I need to prove or disprove:
(AintersectB)'=A'intersectB'

Homework Equations

The Attempt at a Solution

Let x$$\in$$(A$$\cap$$B)'
Then x$$\notin$$A$$\cap$$B
x$$\notin$$A or x$$\notin$$B
Then x$$\in$$A' or x$$\in$$B'
x$$\in$$A'$$\cup$$B'

 

[VeeEight]

x is not an element of A intersection B means that x is not a common element of A and B. So you want to look at how you went from line 2 to line 3. You might want to try some examples to see what is happening, like A = (0,1), B = [0,1] (as a subset of the reals).

 

[kathrynag]

x is not an element of A intersection B means that x is not a common element of A and B. So you want to look at how you went from line 2 to line 3. You might want to try some examples to see what is happening, like A = (0,1), B = [0,1] (as a subset of the reals).

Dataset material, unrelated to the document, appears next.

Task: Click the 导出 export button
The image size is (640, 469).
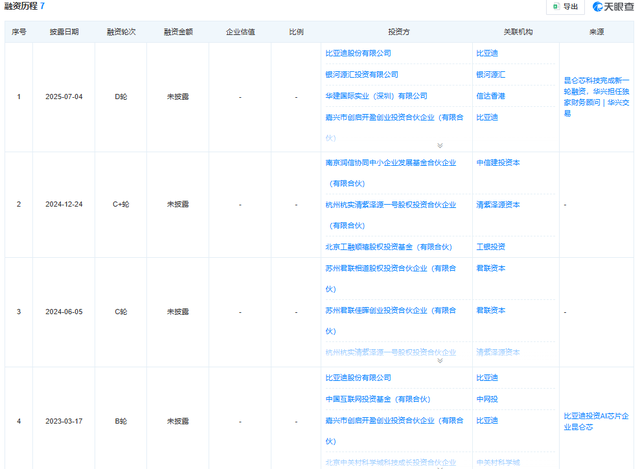Action: [565, 7]
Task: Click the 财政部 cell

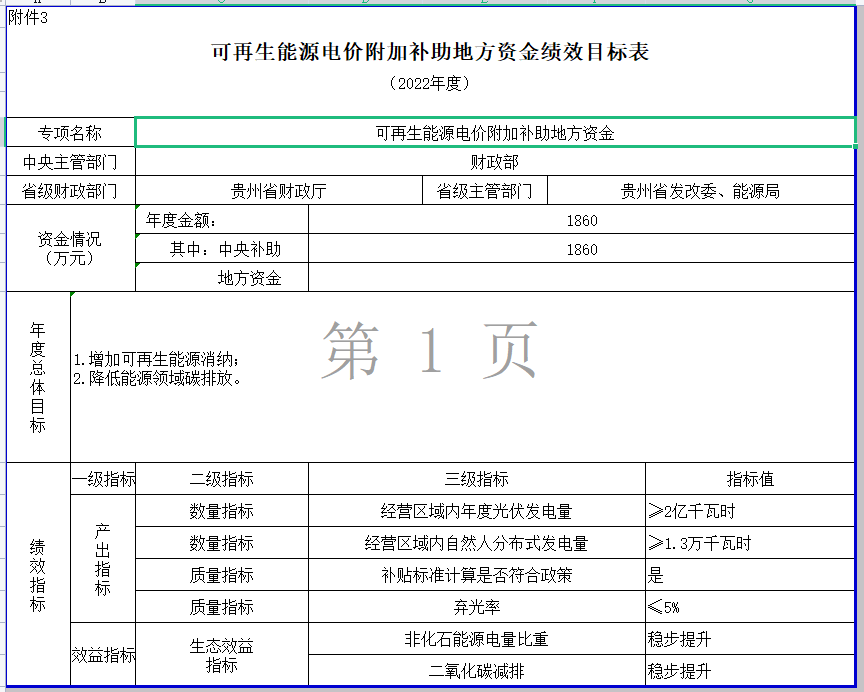Action: coord(494,162)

Ok I typed line 2 and 3 wrong
Then x$$\notin$$A$$\cup$$B
x$$\notin$$A or x$$\notin$$B

 

[kathrynag]

Let A={1,2,3}
B={3,4} universe={1,2,3,4,5,6}
(A intersect B)={3}
(A intersect B)'={1,2,4,5,6}

A'={4,5,6}
B'={1,2,5,6}
A'intersectB'={5,6}

 

[kittybobo1]

You might want to check your 'ors' and 'ands'. If you have the union of (1,2,3) U (4,5,6), then given any x, that would mean that x is in (1,2,3) or (4,5,6), right? What about for intersections? Your proof is almost right..

 

[kathrynag]

Homework Statement

I need to prove or disprove:
(AintersectB)'=A'intersectB'

Homework Equations

The Attempt at a Solution

Let x$$\in$$(A$$\cap$$B)'
Then x$$\notin$$A$$\cap$$B
x$$\notin$$A or x$$\notin$$B
Then x$$\in$$A' or x$$\in$$B'
x$$\in$$A'$$\cup$$B'

Let A={1,2,3}
B={3,4} universe={1,2,3,4,5,6}
(A intersect B)={3}
(A intersect B)'={1,2,4,5,6}

A'={4,5,6}
B'={1,2,5,6}
A'intersectB'={5,6}

So, x$$\notin$$A$$\cap$$B.
This implies x$$\notin$${3}
So,x$$\in$${1,2,4,5,6}
Would this mean x$$\in$$A' or x$$\in$$B'?

 

[kathrynag]

Homework Statement

I need to prove or disprove:
(AintersectB)'=A'intersectB'

Homework Equations

The Attempt at a Solution

Let x$$\in$$(A$$\cap$$B)'
Then x$$\notin$$A$$\cap$$B
x$$\notin$$A or x$$\notin$$B
Then x$$\in$$A' or x$$\in$$B'
x$$\in$$A'$$\cup$$B'

Ok so x$$\notin$$A and x$$\notin$$B.
Then x$$\in$$A' and x$$\in$$B'.
x$$\in$$A'$$\cup$$B'

 

[kittybobo1]

well, no, you had it right using the 'or's. I just wasn't sure if moving from line 2 to line 3 you understood what you were doing or if you were formulating it to make your answer right.

 

[kathrynag]

Ok, then did I go wrong somewhere in my proof? Should I have said x$$\notin$$A and x$$\notin$$B. Then if I went on from there, I could get a right conclusion?

 

[natives]

If you don't care what method..You can use VENN DIAGRAMS!

 

[pizzasky]

Let A = {1,2,3} , B = {3,4} , universe = {1,2,3,4,5,6}

$$A \cap B$$ = {3}
$$(A \cap B)'$$ = {1,2,4,5,6}

A' = {4,5,6}
B' = {1,2,5,6}
$$A' \cap B'$$ = {5,6}

This counterexample should tell you that the statement $$(A \cap B)' = A' \cap B'$$ is not true!

 

[cristo]

If you don't care what method..You can use VENN DIAGRAMS!

A Venn diagram is not a rigorous mathematical proof.